According to Professor Ron Huebert, an Arctic expert at the University of Calgary, Russia is also looking at American missile sites in Alaska with suspicion. The Arctic being a region that both the US and Russia use to position their nuclear arsenal, Huebert asserts that: “Their nuclear deterrent system has to be based predominantly in the Arctic, the Americans are placing most of their mid-range interceptors in Alaska. So is it about the Arctic? No, it’s not about the Arctic, but that’s where the weapons systems are going. When the political issues explode that’s when we see the exercises!

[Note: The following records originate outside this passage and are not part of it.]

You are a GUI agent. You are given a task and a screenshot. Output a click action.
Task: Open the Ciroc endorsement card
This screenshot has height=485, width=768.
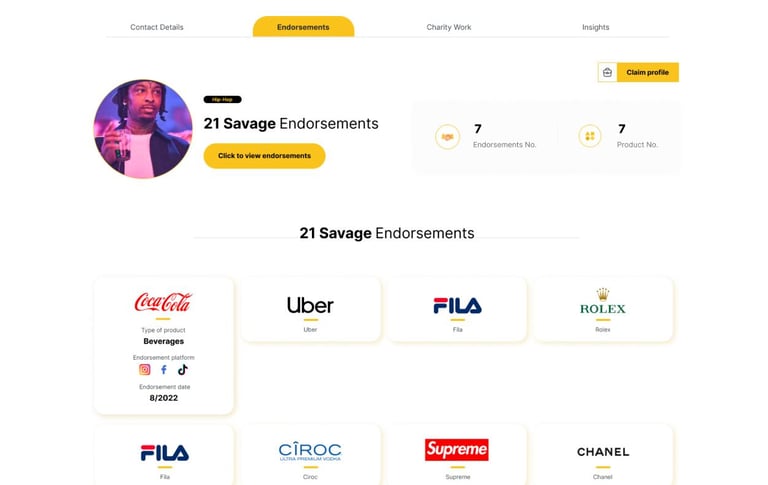click(310, 455)
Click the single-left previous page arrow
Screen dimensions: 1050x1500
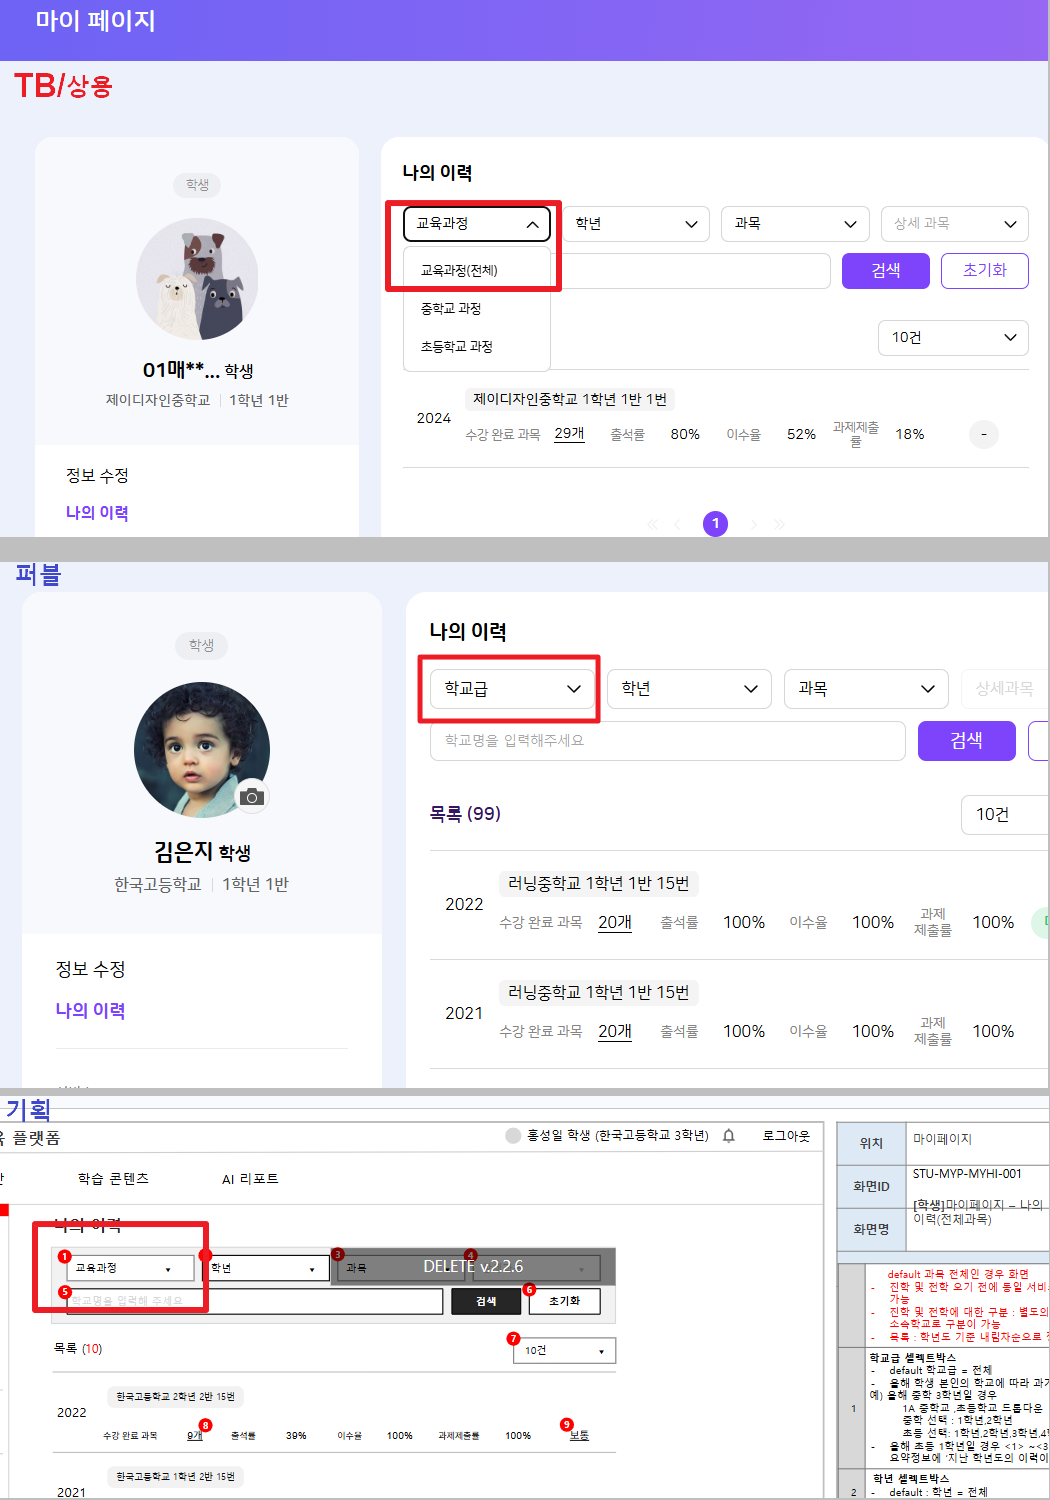coord(678,524)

Another geopolitical co-thinker of Huebert is Michael Byers, the Associate Director of the Centre for Military and Strategic Studies at the University of British Columbia and an unsuccessful NDP candidate in the 2008 election in the Vancouver Centre riding. Byers tongue-in cheek Toronto Star article, “Stephen Harper, the Austin Power of the Arctic” (6), has at least the merit of making us laugh at the ineptitude and lack of a northern vision of Harper when compared to Putin’s decade of significant investment in the development of Russia’s Arctic region.
Lyndon LaRouche’s Eurasian Landbridge and Bering Strait Tunnel
Canada must accept the rich bequest of Prime Minister John Diefenbaker’s Northern Vision and carry it forward in the context of a 21st Century post-cold war era. The foremost condition for success requires a trans-continental approach to Arctic development that becomes the basis, together with space collaboration, to consolidate a long lasting peace by continuous joint actions that realize the common aims of mankind.
Russia, over the recent decade, has made a several offers to collaborate with Canada and the United States in developing the Arctic. Vladimir Putin himself had offered Canada and America the opportunity to unite with Russia to build the Bering Strait rail tunnel as early as October 2011, and this spirit of cooperation was revived most recently by Dr. Alexander Yakovenko, the Russian Ambassador to the United Kingdom who intervened in an April 8 editorial “The Arctic: Territory for Non-Politicized Dialogue for the Benefit of Mankind“. Dr. Yakovenko first re-capitulated the danger of using the Arctic as a platform for NATO militarization fueled by anti-Russian propaganda, but ended with a call for hope and world peace:
“Some western leaders have called on NATO to expand the area of responsibility in the Arctic direction, something that contradicts the current trend of keeping the Arctic free of military competition… and unfortunately is used as a tool of propaganda against Russia… We hope that the significant achievements of the Arctic Council will remain the basis for global cooperation on the development of the Arctic region as a unique natural zone in a peaceful, non-politicized fashion and for the benefit of all mankind”
This sane approach to the Arctic as a platform for peace and cooperation echoes the policy of Lyndon LaRouche who has fought for decades to make the Arctic via the Bering Strait, the pivot for a more just new world economic order based upon the Westphalian principle of sovereign nations collaborating on great projects within a global community of common interest. Such a policy outlook is an idea whose time has come with the 2015 new BRICS initiative. Is it not time for Canada to be on the right side of history and join the over 50% of the world’s population who have now understood that the new name for peace is development?